Alright guys, so when it comes to the mechanism of Wolff-Kischner reduction, there's two things that I want you to keep in mind. One, we're starting off with hydrazones so don't worry about drawing that mechanism again, oops no H, N H H, perfect. Don't worry about drawing the mechanism for hydrazone because we've already done that, that would be an imine reaction so don't worry about that. What we're going to do is we're going to react this with base and there's two objectives that we're trying to do. One thing we're trying to do is we're trying to add H's to the imine carbon. So I'm just saying that this is an imine derivative so that would be this guy right here. Another thing we're trying to do is we're trying to evolve N 2 gas. Now if you guys don't know what N 2 gas looks like, N 2 gas is N triple bond N, lone pair, lone pair in fact nitrogen gas like seventy eight percent of the atmosphere is N 2 gas so seventy eight percent of every breath you take tonight is an N 2 gas, isn't that romantic?

So we just drew that so we're trying to somehow make a triple bond between those nitrogens maybe that will, those objectives, will help you to remember this mechanism because it's a little weird. So the first thing we're going to do is we're going to transfer a proton to the very bottom carbon. The way we do that is through base-catalyzed proton transfer so my base is going to grab an H, that's going to cause a double bond to form here, make a bond break a bond. If I make that bond I have to break a bond so then this double bond is going to break but what it's going to do is it's going to grab an H off of the conjugate of my base. So what I wind up doing is I wind up getting something like this, N now double bond N, H and now I have an extra H down here that I didn't have before.
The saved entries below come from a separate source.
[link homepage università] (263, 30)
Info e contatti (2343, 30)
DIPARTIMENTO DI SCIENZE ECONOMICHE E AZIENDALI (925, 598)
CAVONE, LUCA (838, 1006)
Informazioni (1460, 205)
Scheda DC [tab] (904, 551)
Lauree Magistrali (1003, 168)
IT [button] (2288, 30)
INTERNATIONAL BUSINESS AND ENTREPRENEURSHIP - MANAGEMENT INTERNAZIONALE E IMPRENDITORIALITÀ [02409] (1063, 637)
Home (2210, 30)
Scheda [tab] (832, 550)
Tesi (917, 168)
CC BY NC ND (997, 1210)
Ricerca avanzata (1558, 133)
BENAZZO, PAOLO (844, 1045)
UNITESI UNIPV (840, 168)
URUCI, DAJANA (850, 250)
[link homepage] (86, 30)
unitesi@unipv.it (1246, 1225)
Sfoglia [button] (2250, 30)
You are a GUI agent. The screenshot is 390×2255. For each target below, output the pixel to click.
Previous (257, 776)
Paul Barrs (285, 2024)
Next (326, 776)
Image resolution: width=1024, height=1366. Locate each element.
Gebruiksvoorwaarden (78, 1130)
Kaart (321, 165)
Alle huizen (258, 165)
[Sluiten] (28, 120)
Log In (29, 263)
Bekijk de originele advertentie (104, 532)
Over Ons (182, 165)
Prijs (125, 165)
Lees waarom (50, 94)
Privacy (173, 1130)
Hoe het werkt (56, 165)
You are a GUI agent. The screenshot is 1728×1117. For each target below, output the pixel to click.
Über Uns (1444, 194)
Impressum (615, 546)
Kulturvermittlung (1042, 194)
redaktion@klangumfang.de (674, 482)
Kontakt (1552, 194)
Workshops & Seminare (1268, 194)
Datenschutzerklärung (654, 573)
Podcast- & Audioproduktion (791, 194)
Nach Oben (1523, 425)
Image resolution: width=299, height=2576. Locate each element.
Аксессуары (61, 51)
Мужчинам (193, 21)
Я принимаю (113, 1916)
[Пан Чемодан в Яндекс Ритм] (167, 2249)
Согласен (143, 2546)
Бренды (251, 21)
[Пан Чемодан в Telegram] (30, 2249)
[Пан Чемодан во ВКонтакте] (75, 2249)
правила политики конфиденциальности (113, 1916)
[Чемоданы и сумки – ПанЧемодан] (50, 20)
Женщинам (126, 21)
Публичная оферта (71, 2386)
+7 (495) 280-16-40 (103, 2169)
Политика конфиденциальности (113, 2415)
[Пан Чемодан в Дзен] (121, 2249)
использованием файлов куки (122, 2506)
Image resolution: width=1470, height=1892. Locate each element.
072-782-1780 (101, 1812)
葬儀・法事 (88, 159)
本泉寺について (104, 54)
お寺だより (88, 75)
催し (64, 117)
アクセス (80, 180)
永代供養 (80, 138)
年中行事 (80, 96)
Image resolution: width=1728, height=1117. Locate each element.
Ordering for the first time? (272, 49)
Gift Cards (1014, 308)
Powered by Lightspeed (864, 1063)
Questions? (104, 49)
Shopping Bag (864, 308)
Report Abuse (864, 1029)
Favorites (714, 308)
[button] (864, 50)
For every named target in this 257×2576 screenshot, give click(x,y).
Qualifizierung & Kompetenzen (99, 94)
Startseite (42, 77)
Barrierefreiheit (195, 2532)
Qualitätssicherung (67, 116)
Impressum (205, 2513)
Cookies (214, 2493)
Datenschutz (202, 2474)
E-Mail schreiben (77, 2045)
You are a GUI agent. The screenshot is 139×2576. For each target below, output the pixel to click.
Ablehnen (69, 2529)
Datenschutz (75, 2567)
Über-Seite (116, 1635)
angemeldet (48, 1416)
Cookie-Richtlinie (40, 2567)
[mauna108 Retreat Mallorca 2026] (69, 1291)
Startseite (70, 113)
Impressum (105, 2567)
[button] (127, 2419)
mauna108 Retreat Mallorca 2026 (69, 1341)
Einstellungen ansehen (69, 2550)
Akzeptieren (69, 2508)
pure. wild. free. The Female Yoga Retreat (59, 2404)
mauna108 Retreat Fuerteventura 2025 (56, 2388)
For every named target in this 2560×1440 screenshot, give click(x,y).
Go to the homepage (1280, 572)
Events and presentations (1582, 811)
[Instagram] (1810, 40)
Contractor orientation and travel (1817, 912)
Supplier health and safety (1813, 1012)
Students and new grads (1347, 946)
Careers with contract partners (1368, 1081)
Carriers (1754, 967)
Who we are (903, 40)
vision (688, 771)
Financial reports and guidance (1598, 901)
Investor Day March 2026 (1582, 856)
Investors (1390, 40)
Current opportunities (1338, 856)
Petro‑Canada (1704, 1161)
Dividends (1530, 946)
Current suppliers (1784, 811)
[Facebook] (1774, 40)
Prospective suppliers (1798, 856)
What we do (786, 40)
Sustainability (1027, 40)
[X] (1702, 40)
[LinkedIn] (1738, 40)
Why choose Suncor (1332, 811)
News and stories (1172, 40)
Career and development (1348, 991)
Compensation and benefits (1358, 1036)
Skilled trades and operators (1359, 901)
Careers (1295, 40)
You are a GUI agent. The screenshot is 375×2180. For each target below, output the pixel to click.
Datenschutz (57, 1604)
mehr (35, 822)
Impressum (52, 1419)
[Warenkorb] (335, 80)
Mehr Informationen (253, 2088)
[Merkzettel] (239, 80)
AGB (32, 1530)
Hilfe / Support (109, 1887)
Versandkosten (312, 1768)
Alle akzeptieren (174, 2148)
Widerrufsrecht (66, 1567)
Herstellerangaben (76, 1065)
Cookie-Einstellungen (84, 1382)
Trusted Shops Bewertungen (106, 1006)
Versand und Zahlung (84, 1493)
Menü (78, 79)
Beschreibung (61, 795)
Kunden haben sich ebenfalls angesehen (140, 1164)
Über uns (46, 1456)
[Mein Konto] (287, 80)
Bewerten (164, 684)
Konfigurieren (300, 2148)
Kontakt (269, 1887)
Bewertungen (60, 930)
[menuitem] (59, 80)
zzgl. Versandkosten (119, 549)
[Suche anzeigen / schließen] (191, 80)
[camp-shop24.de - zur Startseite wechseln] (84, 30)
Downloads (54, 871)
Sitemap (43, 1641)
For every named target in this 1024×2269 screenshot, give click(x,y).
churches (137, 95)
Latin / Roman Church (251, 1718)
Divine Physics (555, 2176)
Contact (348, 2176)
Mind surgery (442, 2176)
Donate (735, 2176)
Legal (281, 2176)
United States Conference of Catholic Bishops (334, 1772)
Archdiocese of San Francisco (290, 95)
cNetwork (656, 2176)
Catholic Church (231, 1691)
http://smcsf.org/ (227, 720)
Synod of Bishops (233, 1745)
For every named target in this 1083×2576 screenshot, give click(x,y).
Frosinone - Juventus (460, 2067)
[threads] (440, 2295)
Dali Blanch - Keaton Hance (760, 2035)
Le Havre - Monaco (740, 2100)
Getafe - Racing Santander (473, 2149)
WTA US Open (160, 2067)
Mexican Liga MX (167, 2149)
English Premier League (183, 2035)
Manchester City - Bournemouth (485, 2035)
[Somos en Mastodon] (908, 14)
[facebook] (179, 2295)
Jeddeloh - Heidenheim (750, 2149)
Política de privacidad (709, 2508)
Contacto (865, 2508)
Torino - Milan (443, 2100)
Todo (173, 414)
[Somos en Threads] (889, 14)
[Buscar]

So notice that I just got closer to my goal in two different ways. One, I was able to add an H to the bottom carbon, awesome. Two, I was able to get closer to putting a triple bond between my nitrogens. I'm trying to get a triple bond. By the way this was called,this was my base-catalyzed proton transfer. Perfect, so now what can we do? We can do it again. So I can react with another equivalent of base and do the reaction again. So I'm going to take away this H, if I make a bond I break a bond, I'm going to break a bond and make one to the N and now that that nitrogen has three bonds the one on the bottom it doesn't need any more bonds so it's literally just going to break this single bond and turn it into an anion at the bottom. What this is going to do is it's going to give me a molecule that looks like this. Now I have a lone pair here, so I have a negative charge, I have an anion plus I have N triple bond N plus I have water which doesn't really matter but notice that now this nitrogen gas is gone. It can just leave, it's not tied back to anything it's just going to take off. It's going to go into the atmosphere. Now this anion however is very unstable so this anion remember it had one H already. Let's draw in that H, it was here. Well that anion is just going to grab another hydrogen to regenerate that base. So what I'm going to get at the end is I'm going to get an alkane that now I added to hydrogens to so I get an alkane product plus I get my N 2 gas and I get my base left over at the end.

Cool, right? So guys I don't know if your professor's going to require you to memorise this. Usually with Wolff-Kischner what I teach my students is recognize it, know the reagents, it's not that often that your professor actually wants you to draw the whole mechanism but I'm going to leave that up to you and your discretion. If you have a very mechanistic professor that said you better know Wolff-Kischner, then you should learn it. If not, then just let this help you understand the reaction. I would focus much more on the reaction and the reagents more than the actual arrows. Awesome guys, let's move on to the next video.